Tens of thousands are feared dead in the aftermath of this horrifying seismic event. Still further thousands remain buried under the rubble of buildings. Reports state that where moans and groans were once heard, silence now reigns. The New York Times website includes a feature that allows you to slide a rule across an aerial view of Port-au-Prince, watching a view of the city before the earthquake hit become grey, flattened and peopled by many ant-like bodies as the destruction of Tuesday's terrible events are revealed. It is a scene from the worst war zone.

The images that I found to be the most emotionally devastating are those of the car park outside the central morgue where bodies lie tangled, limb over and under limb, heads rolled into necks, bodies heavy and still.

Reports of the all-pervading stench of death are ubiquitous.

There is too much death to identify any single tragedy until one is presented with the images of the traumatised survivors. Again in The New York Times, I found an image by Damian Winter, of Lionel Michaud after having discovered his ten-month old daughter among the bodies. His wife was also killed.

On Guardian.co.uk today stories about the following subjects all rank higher in terms of reader numbers than do reports from or about Haiti: the South Africa V England cricket game; the death of Zimbabwean tourist, Lloyd Skinner who was attacked by a 'dinosaur huge' shark just 100m off a beach in Cape Town, South Africa; the 20 best moments in 20 years of the Simpsons; Rafael Benitez's prospects at Liverpool football club.

It is a sad fact that we quickly forget, sad but also a matter of psychological survival.

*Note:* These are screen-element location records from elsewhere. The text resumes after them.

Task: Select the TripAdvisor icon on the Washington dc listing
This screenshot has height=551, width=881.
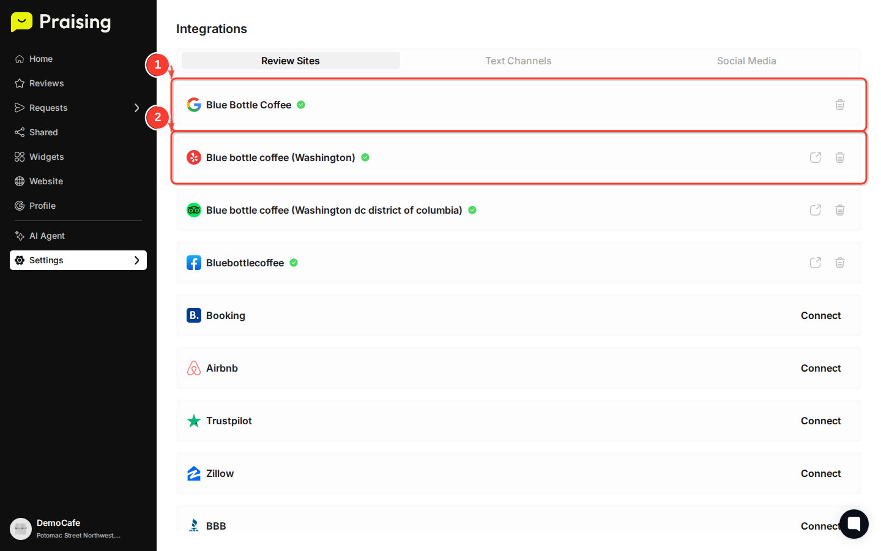Action: coord(194,210)
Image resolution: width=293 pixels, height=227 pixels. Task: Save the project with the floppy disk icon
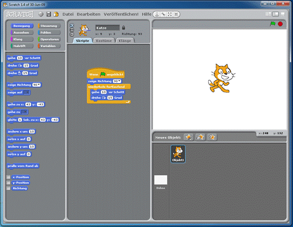[49, 14]
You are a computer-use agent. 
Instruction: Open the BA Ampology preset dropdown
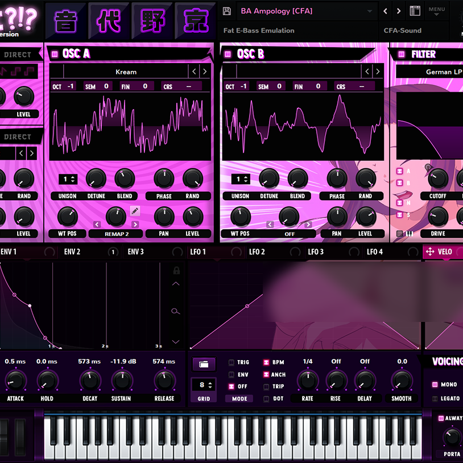(307, 11)
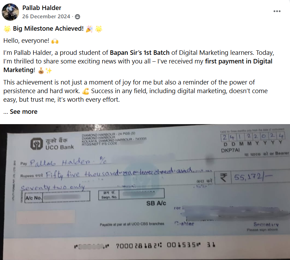Image resolution: width=290 pixels, height=260 pixels.
Task: Click the A/c No. field on the cheque
Action: (x=57, y=197)
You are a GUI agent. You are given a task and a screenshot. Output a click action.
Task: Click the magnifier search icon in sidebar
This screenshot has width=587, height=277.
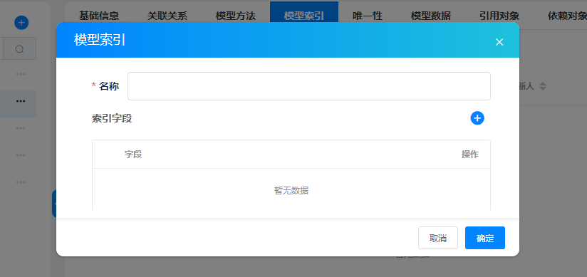pos(20,48)
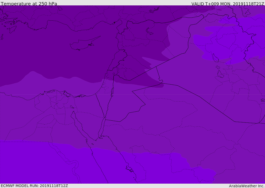Click Lake Razzaza outline south of Tharthar
Viewport: 265px width, 188px height.
(x=220, y=74)
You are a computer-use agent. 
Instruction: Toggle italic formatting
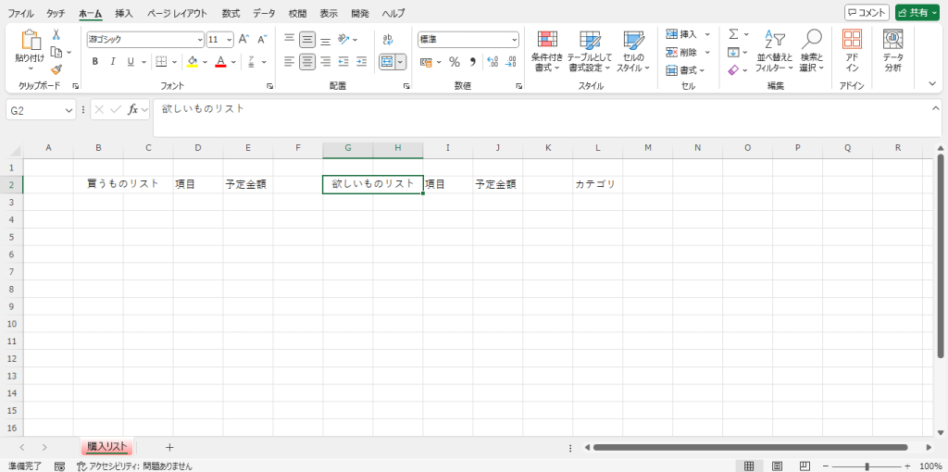tap(113, 62)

It is a pity that in a few weeks we may not have cause to remember that Lionel Michaud is grieving the loss of his child and his wife and spurred on by this memory, either give something of ourselves to help another person, or simply feel more thankful than we normally might for any health or happiness that we enjoy.

There is a reason that we are made this way and that is that if we did not have the power to push to the back of our minds the suffering of others, we would not continue. If we did not have this power to forget we would be overcome by everyday tragedy and it is not our business to let life's most horrendous incidents bring us to our knees, one weight around our necks, by one weight of tragedy around our necks.

Devastation hits without rhyme, reason and often without warning. To accept that, to prepare for it, or to do something to prevent it all seem sensible, but to try to understand it is impossible.

Why me? and, Why not me? are as difficult questions as is Why are we here? Thank God and all the lucky stars for the people who find meaning in saying: I'll help, this is what I'm here for. I admire their dedication and the spirit of selflessness that keeps them going when their job involves experiencing the devastation first hand and living through its aftermath day after day. To all those suffering in Haiti, and elsewhere, my heart goes out.

While life goes on, on it goes and if it is good all we can do is be grateful and enjoy it. Yesterday's post about shopping seems frivolous in comparison with the subject of today's posting, but I think that, essentially, that is what life is made of - patchwork pieces of fluff and frivolity and laughter, plus shards of moments so awful that they take the breath from your body.